Choosing the right running shoes can be a tricky business. There are, however, a few helpful tips to keep in mind so that you get the shoes that will suit you best and improve your performance.
Remember, when trying on running shoes, to try on with the socks you enjoy running in
1. Happy heels
Your heels should fit comfortably into the shoe without feeling tight. If you are not sure try this test: you should have a snug fit around your heel, but if you cannot slide your foot out of the shoe when it is laced but not tied you need a bigger size.
2. Upper utopia
The upper should fit around your foot securely without any points of pressure. If you feel like your foot is being constricted you may need a bigger size or a different shape. If there are only a few points of pressure try lacing the shoe up differently. If nothing changes that is not the shoe for you.
3. Supple sides
Your foot should be able to move around the front of the shoe. To know if the shoe is too narrow for your foot check if you can feel the base of your pinky toe falling on the edge of the instep of the shoe. If you feel this, you need a wider pair of shoes.
4. Roomy is right
Because feet swell and lengthen during a run, you not only need space for the sides of your feet but for your toes too. To check this, make sure that you can wiggle your toes freely when you stand with laced and tied shoes.

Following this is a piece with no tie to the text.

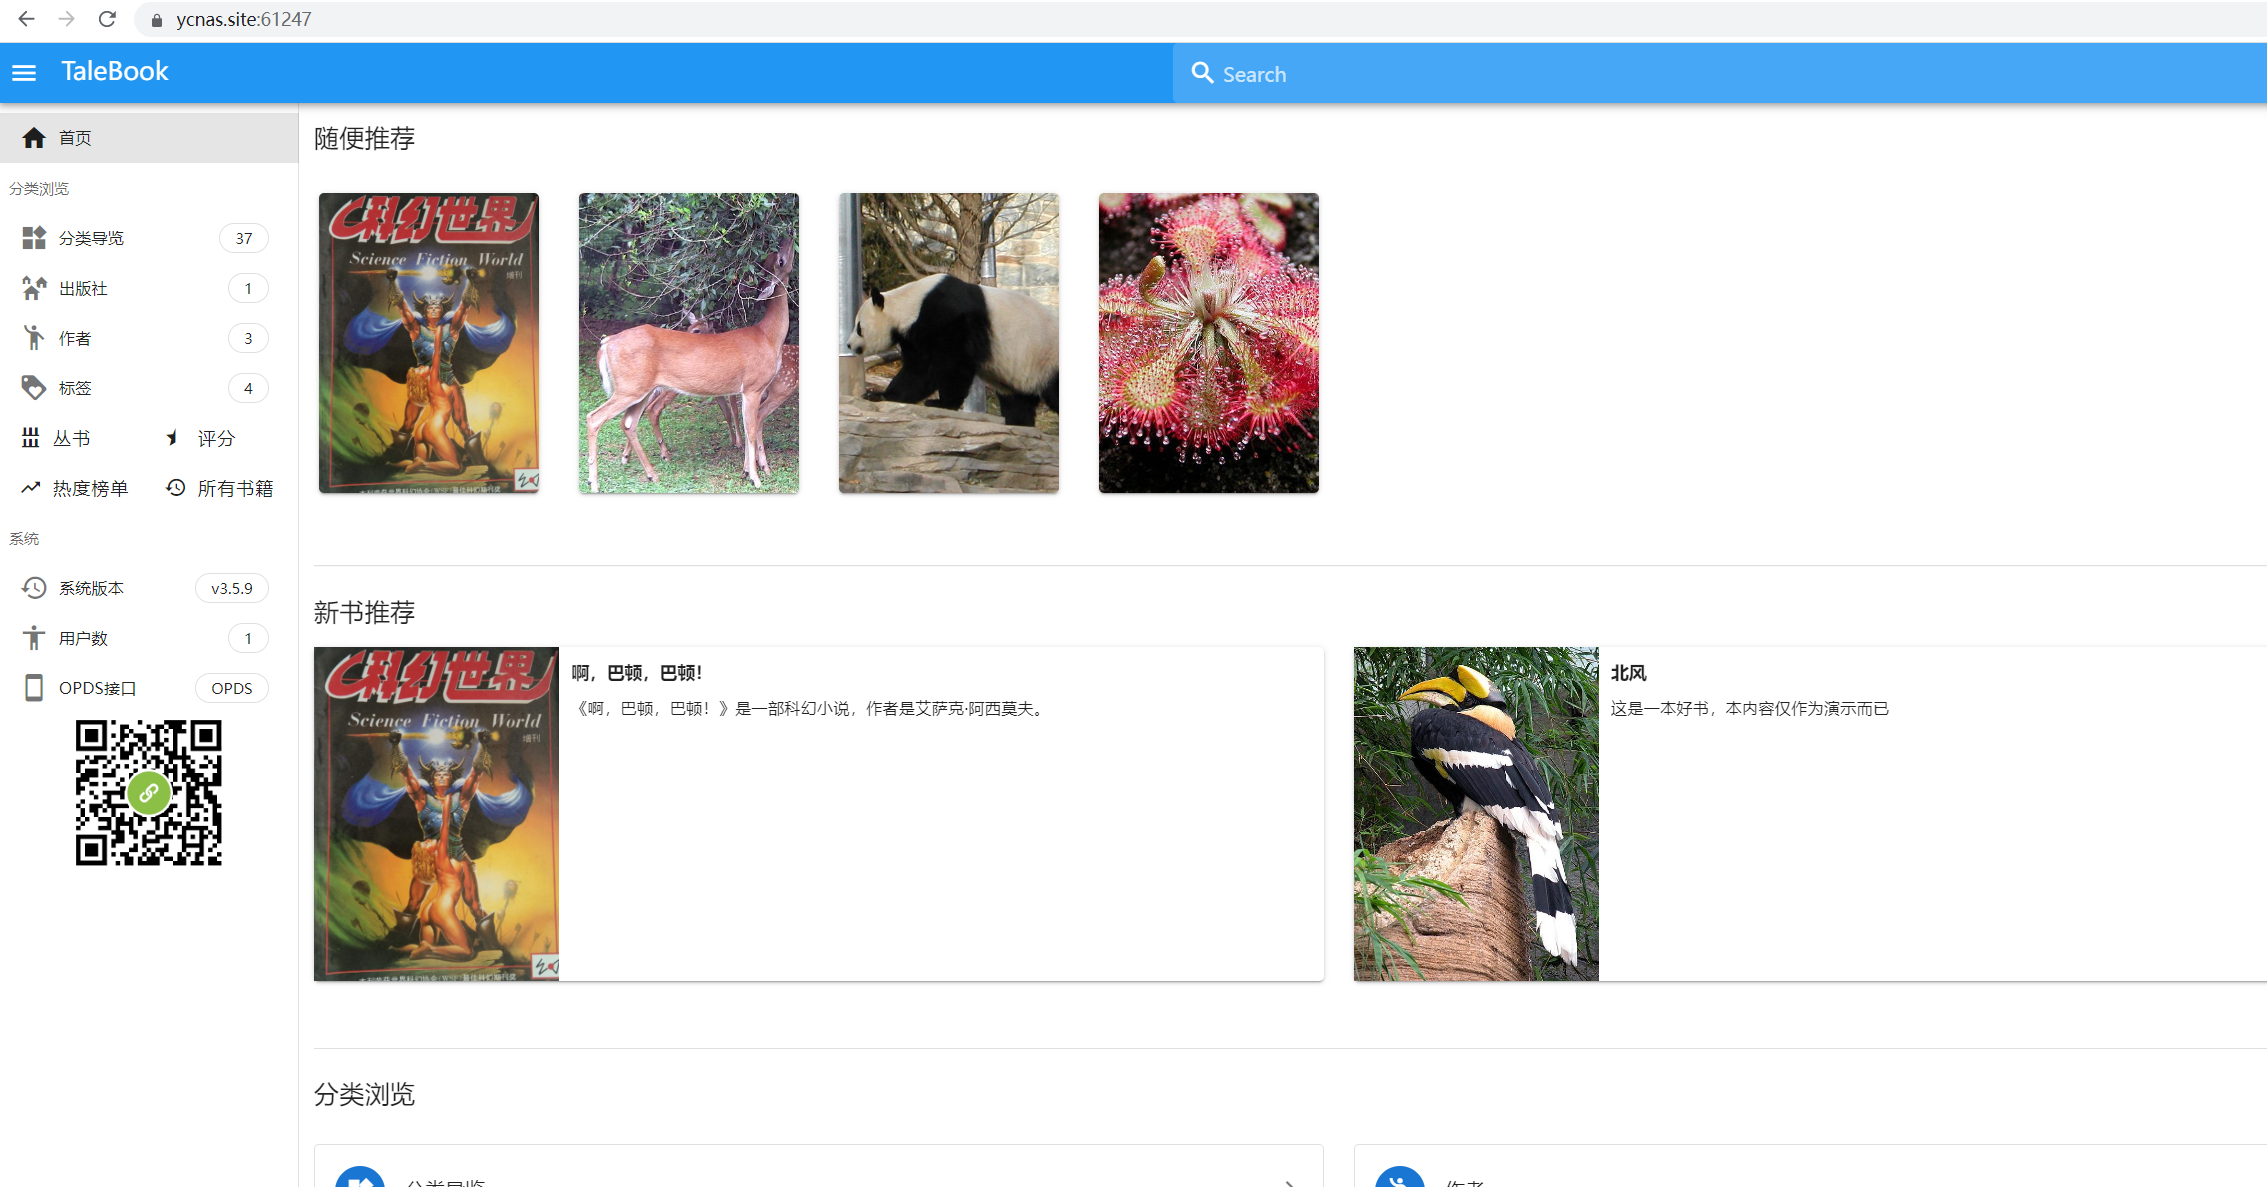
Task: Reload the page in browser
Action: coord(107,19)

You should also have a thumb’s width of free space from the edge of your longest toe to the front of the shoe.
You have finally found a pair of running shoes that fit all of these criteria – time to take the final step!
5. Have a sparkle in your stride
Checking how the shoe flexes and how the shoe fits your arch is the last step. Hold the heel of the shoe and press the front of the shoe to the ground. The shoe should flex in the same place as your foot does naturally. This way the shoe will move with, and support, your foot as you run.
For this to happen properly and comfortably, the arch of the shoe should also match the arch of your foot. Go for a quick jog to test the arch support. If you feel your arch cramping, you can do with a little less support.